I checked with our collaborators, and they told me they are running a less recent version of prodigy (1.10.ish).
I had my colleague send over a copy of his ner.py file (I pasted it below).
They tried to include the function you suggsted but it doesn't appear to work. They tried pasting the function at the very end of the silver-to-gold recipe, but also before the 'return' as in the posted example, but neither of these seem to work.

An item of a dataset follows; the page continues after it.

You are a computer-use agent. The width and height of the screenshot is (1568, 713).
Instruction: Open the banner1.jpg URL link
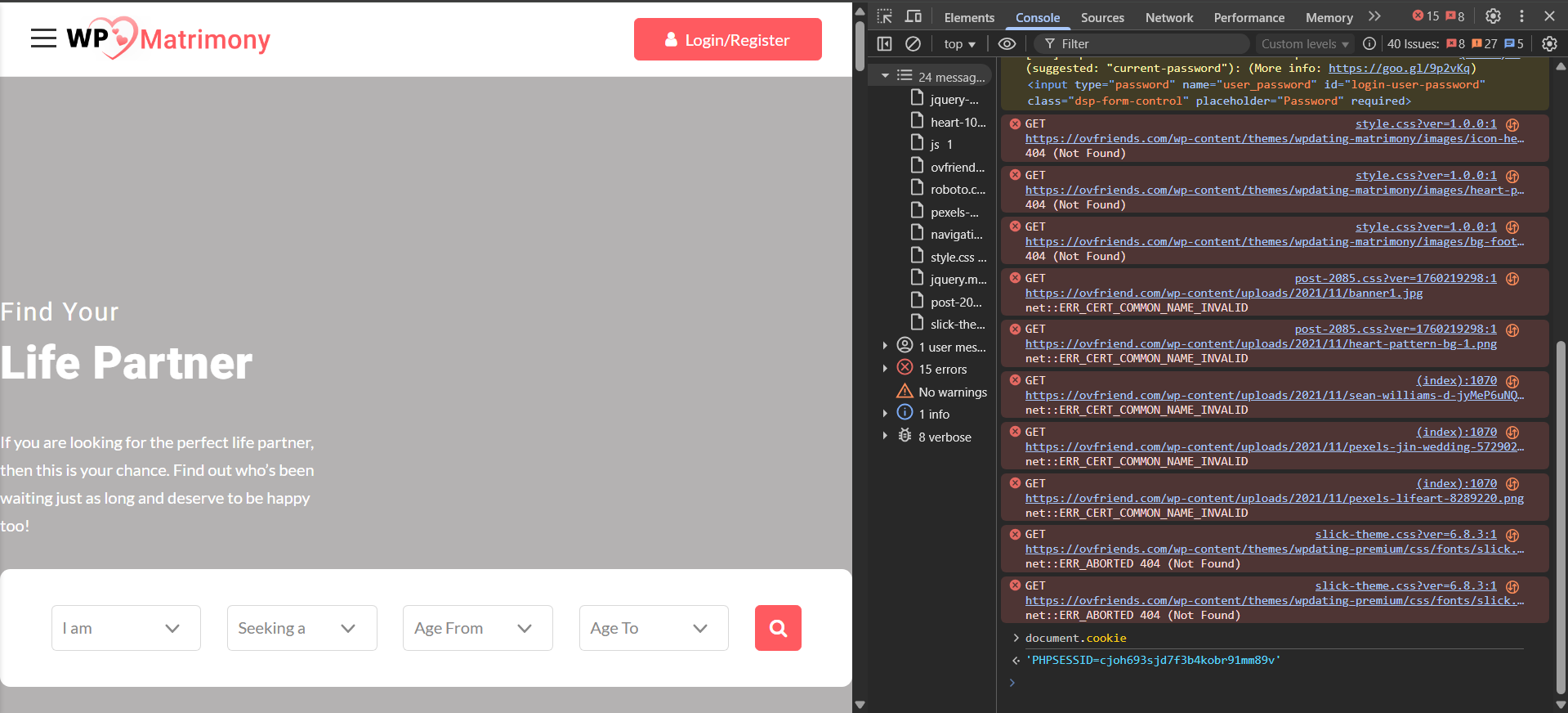(1223, 293)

I am sorry if this seems trivial, could you please point us towards the right way to implement your code?
thanks a lot
Valerio
@recipe(
"ner.silver-to-gold",
# fmt: off
dataset=("Dataset to save annotations to", "positional", None, str),
silver_sets=("Comma-separated datasets to convert", "positional", None, split_string),
spacy_model=("Loadable spaCy model with an entity recognizer", "positional", None, str),
label=("Comma-separated label(s) to annotate or text file with one label per line", "option", "l", get_labels),
# fmt: on
)
def silver_to_gold(
dataset: str,
silver_sets: List[str],
spacy_model: str,
label: Optional[List[str]] = None,
) -> Dict[str, Any]:
"""
Take existing "silver" datasets with binary accept/reject annotations,
merge the annotations to find the best possible analysis given the
constraints defined in the annotations, and manually edit it to create
a perfect and complete "gold" dataset.
"""
def filter_stream(stream: Iterable[dict]) -> Iterable[dict]:
# make_best uses all labels in the model, so we need to filter by label here
for eg in stream:
eg["spans"] = [s for s in eg.get("spans", []) if s["label"] in labels]
yield eg
log("RECIPE: Starting recipe ner.silver-to-gold", locals())
DB = connect()
data = []
for set_id in silver_sets:
if set_id not in DB:
msg.fail(f"Can't find input dataset '{set_id}' in database", exits=1)
examples = DB.get_dataset(set_id)
data += examples
log(f"RECIPE: Loaded {len(data)} examples from {len(silver_sets)} dataset(s)")
nlp = spacy.load(spacy_model)
labels = label
if not labels:
labels = get_labels_from_ner(nlp)
if not labels:
msg.fail("No --label argument set and no labels found in model", exits=1)
msg.text(f"Using {len(labels)} labels from model: {', '.join(labels)}")
# Initialize Prodigy's entity recognizer model, which uses beam search to
# find all possible analyses and outputs (score, example) tuples,
# then merge all annotations and find the best possible analyses
model = EntityRecognizer(nlp, label=labels)
stream = model.make_best(data)
stream = filter_stream(stream)
stream = add_tokens(nlp, stream) # add "tokens" for faster annotation
def exclude_examples(stream):
task_hashes = DB.get_task_hashes(dataset)
for eg in examples:
eg = set_hashes(eg)
if eg["_task_hash"] not in task_hashes:
yield eg
stream = exclude_examples(stream)
return {
"dataset": dataset,
"view_id": "ner_manual",
"stream": stream,
"config": {"lang": nlp.lang, "labels": labels},
}